Man-Made DNA Manipulation and Organisms
Aajonus discussed several cases in which he believed DNA had been artificially spliced or genetically modified to produce organisms that do not occur in nature. The most detailed case involved AIDS. He described the work of a neurologist, Dr. Strecker, who was hired by an insurance company to evaluate the relationship between illness and AIDS in a company with 60 percent homosexual employees. Strecker fractionated the AIDS virus using an enzyme that normally separates a virus into five parts. Instead, the AIDS virus split in two every time, across one thousand attempts. The only way a virus fractionates into two parts rather than five, Aajonus stated, is if it has been spliced together by human engineering. Strecker took the two opposite sides, fused them together, and found that he had the lymphonomic virus of a sheep fused with the leukemic virus of a bovine. He generated 15 possible name combinations for this disease and went to UCLA, where the very first name he had chosen appeared in the computer files. AIDS had been created there in 1961 and 1962 to produce cancer in laboratory animals for cancer research. The research was given to the War Department as a possible biological warfare agent.
He described a similar finding with E. coli O157:H7. When he obtained a sample from a university in northern California, which had obtained it from the CDC and FDA, he applied the standard fractionating enzyme that separates any natural bacteria into five parts. The O157:H7 split in two, indicating it was man-made and genetically spliced. He stated he had never been able to find O157:H7 in a factory farm or in 40 samples from spinach fields that were said to be contaminated with it. The only sample he could investigate came from institutional sources, not nature.
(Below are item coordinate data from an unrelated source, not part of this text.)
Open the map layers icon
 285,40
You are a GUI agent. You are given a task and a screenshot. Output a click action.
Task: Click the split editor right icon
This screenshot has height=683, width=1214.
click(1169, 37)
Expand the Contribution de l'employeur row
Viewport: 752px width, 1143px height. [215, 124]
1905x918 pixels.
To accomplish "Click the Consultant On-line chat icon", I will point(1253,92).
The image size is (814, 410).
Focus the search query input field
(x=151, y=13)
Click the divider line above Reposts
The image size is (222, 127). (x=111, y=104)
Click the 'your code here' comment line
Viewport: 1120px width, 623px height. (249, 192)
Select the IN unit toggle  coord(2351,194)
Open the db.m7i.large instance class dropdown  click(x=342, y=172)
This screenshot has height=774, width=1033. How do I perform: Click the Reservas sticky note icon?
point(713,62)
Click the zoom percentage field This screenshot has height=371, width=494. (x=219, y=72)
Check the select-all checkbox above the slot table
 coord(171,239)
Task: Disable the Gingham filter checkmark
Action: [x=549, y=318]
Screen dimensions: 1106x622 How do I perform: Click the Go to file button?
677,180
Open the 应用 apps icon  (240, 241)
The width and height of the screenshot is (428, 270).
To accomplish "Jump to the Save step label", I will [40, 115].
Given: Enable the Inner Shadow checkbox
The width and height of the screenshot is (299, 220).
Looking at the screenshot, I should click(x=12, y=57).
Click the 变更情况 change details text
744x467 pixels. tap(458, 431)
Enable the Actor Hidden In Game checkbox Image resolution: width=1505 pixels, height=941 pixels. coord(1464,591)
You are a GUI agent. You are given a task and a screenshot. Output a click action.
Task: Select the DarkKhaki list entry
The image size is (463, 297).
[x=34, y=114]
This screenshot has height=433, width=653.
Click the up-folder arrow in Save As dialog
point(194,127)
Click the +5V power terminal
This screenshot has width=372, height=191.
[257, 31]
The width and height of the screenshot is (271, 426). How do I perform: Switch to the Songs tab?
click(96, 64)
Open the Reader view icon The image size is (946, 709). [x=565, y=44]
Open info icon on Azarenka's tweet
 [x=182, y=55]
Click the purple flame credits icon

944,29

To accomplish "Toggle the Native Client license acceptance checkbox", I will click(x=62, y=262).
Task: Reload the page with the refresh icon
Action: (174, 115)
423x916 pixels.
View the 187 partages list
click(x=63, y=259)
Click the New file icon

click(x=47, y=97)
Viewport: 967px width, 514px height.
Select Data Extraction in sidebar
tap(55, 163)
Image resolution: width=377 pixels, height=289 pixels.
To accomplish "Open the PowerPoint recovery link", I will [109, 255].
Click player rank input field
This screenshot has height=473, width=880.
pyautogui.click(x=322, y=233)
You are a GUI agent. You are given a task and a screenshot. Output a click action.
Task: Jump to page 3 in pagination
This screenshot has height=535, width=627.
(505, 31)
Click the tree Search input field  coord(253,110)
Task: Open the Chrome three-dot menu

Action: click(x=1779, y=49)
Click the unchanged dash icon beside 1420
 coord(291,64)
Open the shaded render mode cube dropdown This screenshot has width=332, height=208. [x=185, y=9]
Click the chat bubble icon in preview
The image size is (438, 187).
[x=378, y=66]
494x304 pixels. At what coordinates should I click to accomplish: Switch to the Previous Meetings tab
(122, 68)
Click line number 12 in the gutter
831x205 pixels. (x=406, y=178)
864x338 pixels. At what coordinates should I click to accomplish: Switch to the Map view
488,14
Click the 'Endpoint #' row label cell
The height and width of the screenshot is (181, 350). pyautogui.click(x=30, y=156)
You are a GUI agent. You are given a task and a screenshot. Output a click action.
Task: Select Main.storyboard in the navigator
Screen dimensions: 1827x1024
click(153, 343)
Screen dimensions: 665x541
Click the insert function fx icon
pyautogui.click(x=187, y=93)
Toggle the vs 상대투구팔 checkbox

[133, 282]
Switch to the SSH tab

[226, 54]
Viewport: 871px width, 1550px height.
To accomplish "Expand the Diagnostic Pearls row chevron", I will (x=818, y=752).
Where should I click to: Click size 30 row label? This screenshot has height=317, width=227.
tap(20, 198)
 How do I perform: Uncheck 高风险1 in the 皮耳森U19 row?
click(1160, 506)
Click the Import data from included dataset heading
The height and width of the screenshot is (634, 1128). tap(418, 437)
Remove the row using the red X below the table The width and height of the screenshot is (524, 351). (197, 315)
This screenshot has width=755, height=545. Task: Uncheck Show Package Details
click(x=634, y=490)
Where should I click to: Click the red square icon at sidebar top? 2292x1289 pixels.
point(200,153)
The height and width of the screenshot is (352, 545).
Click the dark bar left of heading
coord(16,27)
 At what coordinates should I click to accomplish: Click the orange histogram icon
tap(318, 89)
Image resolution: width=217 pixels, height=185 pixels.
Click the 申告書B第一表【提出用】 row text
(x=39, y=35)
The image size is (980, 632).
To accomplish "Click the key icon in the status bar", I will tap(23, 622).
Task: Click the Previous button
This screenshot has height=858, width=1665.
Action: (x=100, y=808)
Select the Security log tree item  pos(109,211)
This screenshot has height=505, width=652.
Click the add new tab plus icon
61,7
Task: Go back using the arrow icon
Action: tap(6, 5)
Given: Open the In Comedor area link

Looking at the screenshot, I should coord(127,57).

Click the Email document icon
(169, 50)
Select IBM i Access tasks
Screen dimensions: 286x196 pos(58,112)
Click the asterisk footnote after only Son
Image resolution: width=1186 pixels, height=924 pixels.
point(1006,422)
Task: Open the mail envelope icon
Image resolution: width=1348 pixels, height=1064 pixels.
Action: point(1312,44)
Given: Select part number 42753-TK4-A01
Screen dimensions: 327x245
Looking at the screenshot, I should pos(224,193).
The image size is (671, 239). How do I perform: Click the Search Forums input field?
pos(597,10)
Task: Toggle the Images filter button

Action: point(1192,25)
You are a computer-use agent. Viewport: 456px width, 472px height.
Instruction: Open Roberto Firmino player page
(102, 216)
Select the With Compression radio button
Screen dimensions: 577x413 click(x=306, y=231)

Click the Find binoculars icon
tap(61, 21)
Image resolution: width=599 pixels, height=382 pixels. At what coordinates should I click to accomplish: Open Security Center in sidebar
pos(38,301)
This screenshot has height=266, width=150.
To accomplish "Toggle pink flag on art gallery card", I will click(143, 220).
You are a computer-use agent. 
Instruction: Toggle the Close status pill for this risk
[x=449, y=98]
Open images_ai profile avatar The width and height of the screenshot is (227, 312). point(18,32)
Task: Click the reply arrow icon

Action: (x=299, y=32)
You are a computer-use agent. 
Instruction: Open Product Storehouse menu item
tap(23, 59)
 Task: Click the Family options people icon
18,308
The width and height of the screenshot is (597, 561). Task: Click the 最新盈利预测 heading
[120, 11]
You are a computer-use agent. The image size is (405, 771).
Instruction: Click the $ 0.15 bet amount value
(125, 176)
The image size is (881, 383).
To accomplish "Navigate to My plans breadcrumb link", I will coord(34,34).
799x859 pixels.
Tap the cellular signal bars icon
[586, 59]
Both examples illustrate his broader argument that the dangerous DNA manipulations are not natural microbial activity but human engineering, and that the organisms produced by that engineering behave in ways that natural organisms do not, including fractionating abnormally when subjected to enzymatic testing.
DNA Testing as Industry Tool
He also raised the question of DNA testing in a research context. Discussing a study that used DNA testing to claim that drug-resistant Staphylococcus aureus in meat came from food animals, he asked who funded the research, why it was funded, and who stood to profit. His point was not that DNA testing is inherently invalid but that the expensive technology required for DNA research, which costs approximately two million dollars per month to maintain an idle laboratory and up to two million dollars per day when research is being conducted, is accessible only to large corporations with financial interests in the outcomes. Therefore, the conclusions of DNA-based research must always be evaluated in light of who funded the work and what they stood to gain.